Enron Mail

From:clayton.vernon@enron.com
To:vince.kaminski@enron.com, vasant.shanbhogue@enron.com
Subject:
Cc:
Bcc:
Date:Thu, 16 Dec 1999 05:59:00 -0800 (PST)

Vince and Vasant:

Here is a brief summary of my meeting with Chris Germany, Capacity Trader at
the East Desk, related to gas transmission:

Typically, pipelines lease capacity billed on a monthly basis. An example
might be the pipeline between South Texas and Brooklyn, where you might pay
$12.00 per month per 10,000 decatherms of capacity ($0.40 per day), a fixed
payment. Variable charges are 6% for fuel costs ("shrinkage") and 6.5% for
overhead expenses.
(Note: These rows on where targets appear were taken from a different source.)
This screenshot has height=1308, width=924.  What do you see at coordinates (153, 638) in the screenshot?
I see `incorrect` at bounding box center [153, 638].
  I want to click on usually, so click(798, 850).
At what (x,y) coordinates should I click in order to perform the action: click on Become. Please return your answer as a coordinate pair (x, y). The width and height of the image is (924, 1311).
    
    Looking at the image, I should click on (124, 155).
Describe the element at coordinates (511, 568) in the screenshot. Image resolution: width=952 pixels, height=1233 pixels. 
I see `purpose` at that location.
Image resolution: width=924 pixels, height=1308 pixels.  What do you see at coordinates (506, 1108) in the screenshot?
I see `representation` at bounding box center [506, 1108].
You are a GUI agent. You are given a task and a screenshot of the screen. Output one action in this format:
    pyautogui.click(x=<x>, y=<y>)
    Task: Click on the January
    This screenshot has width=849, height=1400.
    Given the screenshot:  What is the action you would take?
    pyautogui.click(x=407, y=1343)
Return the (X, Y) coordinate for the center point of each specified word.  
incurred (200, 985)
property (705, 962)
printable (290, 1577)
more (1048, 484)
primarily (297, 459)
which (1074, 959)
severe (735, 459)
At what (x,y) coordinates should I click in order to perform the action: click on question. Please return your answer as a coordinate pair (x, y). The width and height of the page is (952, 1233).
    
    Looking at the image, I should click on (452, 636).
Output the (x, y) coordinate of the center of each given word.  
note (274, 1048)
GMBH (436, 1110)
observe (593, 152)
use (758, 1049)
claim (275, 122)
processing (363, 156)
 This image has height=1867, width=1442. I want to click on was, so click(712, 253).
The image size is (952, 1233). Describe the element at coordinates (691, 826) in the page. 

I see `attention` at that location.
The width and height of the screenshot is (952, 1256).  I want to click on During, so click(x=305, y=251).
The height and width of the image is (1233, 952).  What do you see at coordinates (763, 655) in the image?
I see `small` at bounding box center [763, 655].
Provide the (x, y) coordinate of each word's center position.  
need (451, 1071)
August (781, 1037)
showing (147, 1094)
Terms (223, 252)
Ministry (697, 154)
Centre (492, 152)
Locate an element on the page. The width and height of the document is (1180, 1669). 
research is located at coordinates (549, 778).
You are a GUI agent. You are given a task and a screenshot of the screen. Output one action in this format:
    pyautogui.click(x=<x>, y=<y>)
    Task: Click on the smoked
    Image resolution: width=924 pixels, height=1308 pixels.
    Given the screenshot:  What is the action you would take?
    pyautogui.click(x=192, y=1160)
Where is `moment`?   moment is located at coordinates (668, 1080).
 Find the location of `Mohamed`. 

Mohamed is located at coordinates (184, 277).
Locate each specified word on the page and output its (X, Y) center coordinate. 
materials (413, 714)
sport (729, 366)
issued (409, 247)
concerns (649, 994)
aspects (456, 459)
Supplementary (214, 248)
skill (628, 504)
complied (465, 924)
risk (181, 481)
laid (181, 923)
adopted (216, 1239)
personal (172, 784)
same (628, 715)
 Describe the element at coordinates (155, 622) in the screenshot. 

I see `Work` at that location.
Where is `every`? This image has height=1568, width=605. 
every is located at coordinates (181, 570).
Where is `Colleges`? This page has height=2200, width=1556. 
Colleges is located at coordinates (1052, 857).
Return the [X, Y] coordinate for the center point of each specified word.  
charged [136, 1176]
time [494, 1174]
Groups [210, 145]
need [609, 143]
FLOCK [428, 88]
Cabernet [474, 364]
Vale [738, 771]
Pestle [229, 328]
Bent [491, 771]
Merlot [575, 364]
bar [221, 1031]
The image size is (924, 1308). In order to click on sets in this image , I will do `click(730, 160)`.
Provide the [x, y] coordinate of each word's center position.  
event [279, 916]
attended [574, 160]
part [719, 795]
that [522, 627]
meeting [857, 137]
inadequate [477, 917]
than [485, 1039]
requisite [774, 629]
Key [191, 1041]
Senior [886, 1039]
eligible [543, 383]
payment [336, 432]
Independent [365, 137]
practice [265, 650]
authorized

A gas trader might call South Texas and be quoted a
delivery price tomorrow of NYMEX - $0.10 ("basis"), and might call Brooklyn
and be quoted a delivered price of NYMEX + $0.25 . The trader's spread is
$0.35, and variable costs of transmission are $0.125, so the trader would
offer the leaseholder of capacity up to $0.225 for firm capacity tomorrow.
As for the distinction betweem firm and interruptible, the leaseholders have
an excellent knowledge of the firm-equivalent of interruptible capacity.
Also, many pipelines don't discount firm capacity from the tariff maximum
("it's not worth their time to haggle") (There is a further issue of
"secondary markets" not important to the model yet). For South Texas and
Brooklyn, there are several different routes the gas can physically take
(pipelines of Enron, Texas Eastern, etc). And, once the trade is in the
system traders can cover the (Enron) positions on each end of the pipeline,
in so doing freeing up the capacity for other contracts.